Buffer Objects with glDrawElements

anarchotron · September 25, 2005, 5:02pm

Howdy.

I have an engine that up until today have been using Vertex Arrays for various vertex data, and glDrawElements() to pump my Index Buffers into GL for primitive rendering.

I updated my Vertex Arrays to use Vertex Buffer Objects (VBO) and got a noticable speed improvement (~20%). Right now I just set everything to use GL_STATIC_DRAW_ARB and I don’t permit code to modify the Vertex Arrays after initialization.

I applied a similar technique to my Index Buffers, however when I use this technique it renders properly, but at roughly half the speed as before. I’m using glDrawElements rather than glDrawRangeElements because in every case:

I want to render using the entire index buffer
I am already managing the data format of the index based on the range of index values (ByteBuffer, ShortBuffer, IntBuffer, etc…) so I am already passing in the most efficient data format for my indices.

Incidentally I did switch my glDrawElements() calls over to the equivalent glDrawRangeElements() with start=0, end=range, count=count but I still get the same poor performance.

Has anyone had problems using Index Buffers with Buffer Objects? Please let me know. I’ll paste in a code snippet below.


    private boolean loaded = false;

Here the bufferId has already been generated.
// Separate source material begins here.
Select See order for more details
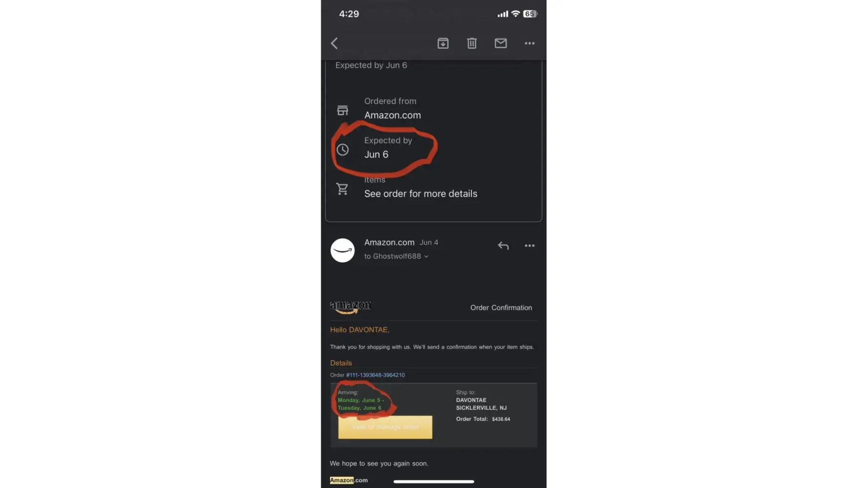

My ‘indexBuffer’ member is stored as a Buffer reference but was initialized with a ByteBuffer, ShortBuffer, or IntBuffer as appropriate when the Index Buffer itself was initialized.


    public void loadBuffer()
    {
        loaded = true;
        ARBBufferObject.glBindBufferARB(ARBVertexBufferObject.GL_ELEMENT_ARRAY_BUFFER_ARB, bufferId);

        switch (getType())
        {
            case Type.T_byte:
                ARBBufferObject.glBufferDataARB(ARBVertexBufferObject.GL_ELEMENT_ARRAY_BUFFER_ARB,
                        (ByteBuffer) indexBuffer, ARBBufferObject.GL_STATIC_DRAW_ARB);
                break;
            case Type.T_short:
                ARBBufferObject.glBufferDataARB(ARBVertexBufferObject.GL_ELEMENT_ARRAY_BUFFER_ARB,
                        (ShortBuffer) indexBuffer, ARBBufferObject.GL_STATIC_DRAW_ARB);
                break;
            case Type.T_int:
                ARBBufferObject.glBufferDataARB(ARBVertexBufferObject.GL_ELEMENT_ARRAY_BUFFER_ARB,
                        (IntBuffer) indexBuffer, ARBBufferObject.GL_STATIC_DRAW_ARB);
                break;
        }

        int err = GL11.glGetError();
        if (err != GL11.GL_NO_ERROR)
        {
            Warning.emit("IndexArray load buffer GL Error: " + GLU.gluErrorString(err));
        }

    }

And finally here’s the code path for rendering. The Vertex Buffers have already been setup, all we need to do here is blast the indices. If the ‘loaded’ member is false then we use the old code path, which performs at twice the speed as the new code path.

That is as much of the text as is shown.